Mark McGuire of Emeralds

The breakthrough success of Emeralds’ Does it Look Like I’m Here? has lead to reissues of their catalog as well as attention to constituent members’ solo releases. Mark McGuire, one third of Emeralds and a slugger in his own right, has relentlessly self-released CD-Rs and cassette tapes of multitracked kosmische guitar drone. His ostensibly auto-biographical Living With Yourself was released by Austrian imprint Editions Mego in 2010.

While sentimentality has become a criticism in the late aughts, McGuire isn’t afraid to make a wholesome record about family and home. Along with song titles and photo album cover art, McGuire’s guitars perfectly describe growing up and the nostalgia that accompanies contemplating the past. It wouldn’t be difficult to imagine that Mark is expressing gratitude to his family for a good life.
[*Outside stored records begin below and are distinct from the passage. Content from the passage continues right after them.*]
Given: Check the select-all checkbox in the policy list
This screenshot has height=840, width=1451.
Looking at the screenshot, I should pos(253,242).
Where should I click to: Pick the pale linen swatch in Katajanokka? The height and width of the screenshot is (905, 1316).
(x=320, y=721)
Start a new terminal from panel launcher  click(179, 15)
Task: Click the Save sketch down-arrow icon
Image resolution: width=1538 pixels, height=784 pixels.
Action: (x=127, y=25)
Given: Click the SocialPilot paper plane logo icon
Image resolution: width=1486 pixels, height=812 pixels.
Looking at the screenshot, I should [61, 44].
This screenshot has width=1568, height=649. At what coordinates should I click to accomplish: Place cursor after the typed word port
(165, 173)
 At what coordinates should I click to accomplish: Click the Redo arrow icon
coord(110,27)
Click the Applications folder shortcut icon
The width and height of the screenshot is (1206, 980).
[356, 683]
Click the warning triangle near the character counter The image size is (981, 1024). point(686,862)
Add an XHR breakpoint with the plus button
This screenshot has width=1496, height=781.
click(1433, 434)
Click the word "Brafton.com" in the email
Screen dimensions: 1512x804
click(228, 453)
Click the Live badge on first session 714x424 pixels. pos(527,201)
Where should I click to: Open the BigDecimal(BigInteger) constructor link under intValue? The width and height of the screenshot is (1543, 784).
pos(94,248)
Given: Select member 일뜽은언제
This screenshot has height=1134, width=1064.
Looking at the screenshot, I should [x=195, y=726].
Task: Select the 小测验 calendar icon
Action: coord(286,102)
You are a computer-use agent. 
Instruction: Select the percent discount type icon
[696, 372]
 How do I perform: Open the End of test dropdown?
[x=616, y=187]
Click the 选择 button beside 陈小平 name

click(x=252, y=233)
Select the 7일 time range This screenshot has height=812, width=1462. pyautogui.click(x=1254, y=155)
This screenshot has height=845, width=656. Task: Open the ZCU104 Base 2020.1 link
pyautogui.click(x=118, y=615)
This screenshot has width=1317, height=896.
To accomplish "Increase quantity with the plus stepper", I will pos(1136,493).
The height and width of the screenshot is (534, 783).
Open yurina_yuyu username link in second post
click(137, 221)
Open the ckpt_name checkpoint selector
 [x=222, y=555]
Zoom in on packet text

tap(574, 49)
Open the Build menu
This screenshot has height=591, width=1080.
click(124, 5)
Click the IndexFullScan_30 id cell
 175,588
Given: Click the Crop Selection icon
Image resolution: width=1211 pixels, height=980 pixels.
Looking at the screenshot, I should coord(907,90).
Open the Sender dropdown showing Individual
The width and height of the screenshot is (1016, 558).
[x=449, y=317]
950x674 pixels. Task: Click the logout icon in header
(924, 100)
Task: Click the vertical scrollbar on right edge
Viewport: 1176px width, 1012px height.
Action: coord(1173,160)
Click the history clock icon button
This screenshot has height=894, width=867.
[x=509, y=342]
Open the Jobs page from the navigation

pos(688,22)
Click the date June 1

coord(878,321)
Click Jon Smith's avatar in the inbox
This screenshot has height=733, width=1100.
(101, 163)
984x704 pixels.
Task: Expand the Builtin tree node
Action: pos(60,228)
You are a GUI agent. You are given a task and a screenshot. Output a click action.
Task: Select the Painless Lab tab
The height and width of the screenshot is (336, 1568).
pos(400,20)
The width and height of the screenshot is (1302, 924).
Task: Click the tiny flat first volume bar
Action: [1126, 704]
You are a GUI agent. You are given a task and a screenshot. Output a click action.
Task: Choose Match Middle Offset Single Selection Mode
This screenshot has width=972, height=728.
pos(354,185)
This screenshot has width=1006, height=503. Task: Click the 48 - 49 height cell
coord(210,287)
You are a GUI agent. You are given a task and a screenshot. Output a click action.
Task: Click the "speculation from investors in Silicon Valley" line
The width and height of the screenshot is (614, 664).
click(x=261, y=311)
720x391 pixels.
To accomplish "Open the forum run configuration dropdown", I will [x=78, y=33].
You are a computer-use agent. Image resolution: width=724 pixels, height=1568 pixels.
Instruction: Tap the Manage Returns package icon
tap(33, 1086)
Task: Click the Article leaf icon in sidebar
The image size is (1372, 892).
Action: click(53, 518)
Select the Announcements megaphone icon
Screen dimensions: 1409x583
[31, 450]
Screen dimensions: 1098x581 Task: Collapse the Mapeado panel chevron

Styled akin to Manuel Gottsching, tracks such as “Moving Apart” unravel a tapestry of texture, odd and bright guitar tones, phasing rhythms, and repetitious melodies. Standout track “Bran Storm (for Erin)” portrays a pop sensibility with a conventional ebb and flow arc, its rhythmic underpinnings serving as a substrate for meandering, echoed lines that lead into his energetic solos. The opening and closing tracks function as bookends. Both collage audio from childhood home recordings — dialogue between a young Mark, his brother Matt, and their father. The closer and only track to cross the ten-minute mark, “Brothers (for Matt)” mirrors “The Vast Structure of Recollection.” It opens with the same blurry clustered theme from the latter part of “Vast Structure […]” which trickles beneath Mark’s father inquiring into his love life. The whirring finds its way back to acoustic strumming, which is immediately interrupted by unadorned distorted power chords, a stark contrast from what falls between the first and last tracks. The rhythm guitar loops and the solos quickly build over them, the album’s conclusion dissolves into a mellifluous mixture of acoustic guitar joy, processed loops, and unintelligible tender utterances.